Şu anda okumakta veya dinlemekte olduğunuz kelimeler sizde bir tesir bırakmaktadır. Gözünüzle ya da kulağınızla algıladığınız işaretleri veya sesleri, dilinizin gramer kurallarına, sözün gelişine, bilgi birikiminize ve tecrübelerinize göre yorumlayarak genellemeler yapmakta, farklı şeyler anlamakta, farklı şekilde etkilenmektesiniz.
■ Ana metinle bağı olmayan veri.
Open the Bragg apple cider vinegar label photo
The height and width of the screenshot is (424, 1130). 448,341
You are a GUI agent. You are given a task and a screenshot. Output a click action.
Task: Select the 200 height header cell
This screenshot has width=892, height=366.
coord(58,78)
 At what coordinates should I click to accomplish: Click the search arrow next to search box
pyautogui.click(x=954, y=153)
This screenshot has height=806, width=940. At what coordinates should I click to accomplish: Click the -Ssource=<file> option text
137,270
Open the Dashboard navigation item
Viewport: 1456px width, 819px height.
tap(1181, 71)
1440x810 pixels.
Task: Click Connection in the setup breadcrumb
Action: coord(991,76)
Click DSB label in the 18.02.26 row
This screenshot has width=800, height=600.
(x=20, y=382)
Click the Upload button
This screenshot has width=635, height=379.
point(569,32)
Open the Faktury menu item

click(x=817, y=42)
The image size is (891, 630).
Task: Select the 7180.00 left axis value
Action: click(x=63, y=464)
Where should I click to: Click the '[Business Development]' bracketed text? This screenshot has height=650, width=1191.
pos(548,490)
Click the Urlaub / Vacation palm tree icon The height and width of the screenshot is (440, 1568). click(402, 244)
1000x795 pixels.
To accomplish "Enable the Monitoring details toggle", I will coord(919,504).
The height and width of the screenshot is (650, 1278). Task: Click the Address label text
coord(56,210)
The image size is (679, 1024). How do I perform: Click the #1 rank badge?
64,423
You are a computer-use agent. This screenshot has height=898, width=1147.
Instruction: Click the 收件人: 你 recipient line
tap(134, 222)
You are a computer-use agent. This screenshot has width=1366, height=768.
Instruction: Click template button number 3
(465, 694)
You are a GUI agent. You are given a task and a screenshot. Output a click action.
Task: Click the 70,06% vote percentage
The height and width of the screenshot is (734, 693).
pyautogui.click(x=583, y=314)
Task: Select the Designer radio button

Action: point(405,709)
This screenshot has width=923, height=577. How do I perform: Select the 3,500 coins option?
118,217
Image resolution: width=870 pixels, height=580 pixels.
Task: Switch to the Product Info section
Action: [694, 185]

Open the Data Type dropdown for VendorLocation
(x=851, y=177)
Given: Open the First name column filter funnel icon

Çevremizdekilerle kurduğumuz iletişimlerdeki gayemiz, hislerimizi ve düşüncelerimizi aktarmaktır. Bizleri etkileyen fikirler, kavramlar ve anlamların, muhatabımızı da benzer şekilde etkilemesi için gayret sarfederiz. Fakat bu hiç de kolay değildir. Zira, sözün kaynağı kalptir. Çoğu zaman lisan, kalbin dilinden anlamaz ki tercüman olabilsin. Peki nedir çare? Söze güç veren, renk katan, onu dimağa işleyen, ruha emziren unsurlar nelerdir?

ÜSLUP

Bir söze güzellik veren üsluptur. Çünkü üslup, o söze nakışlı bir elbise giydirir. İlâhî ilhamlara açık bir kalp safvetinin, ruh inceliğinin aksettiği bir üslupla yazılan veya söylenen sözler kalbe kadar işler. İşte birkaç misal:

a. "Tabiatta mimârî, semalarla iç içe gibidir. Dağların, o mehib edalarıyla başlarını semanın eteklerine dayamış gibi görünmeleri, göklerin, bu şiddetli vuslat arzusuna karşı kendilerini salıvermeleri, evet bu mimârî bütünüyle ne tatlı bir remzdir! İnsan hayali, çiçeklere konup-kalkan arılar gibi, onun güzelliğinin akislerine kona kalka ufka kadar ilerler. Oraya ulaşınca da, yeniden başlayacak bir seferle, yolların gökler ötesi sonsuza doğru uzayıp gittiğini sanır. Sanır da, ruhunun derinliklerinde ötelere ait nağmeler duymaya başlar. Hülyalarıyla bu âlemde, uzun süre kalmayı başaranlar; sevdasıyla yanıp tutuştukları, hasretini vicdanlarında duydukları Hakiki Sevgili'nin vuslatına erer ve bu tatlı rüyadan uyanmak istemezler..." (Sızıntı: 132).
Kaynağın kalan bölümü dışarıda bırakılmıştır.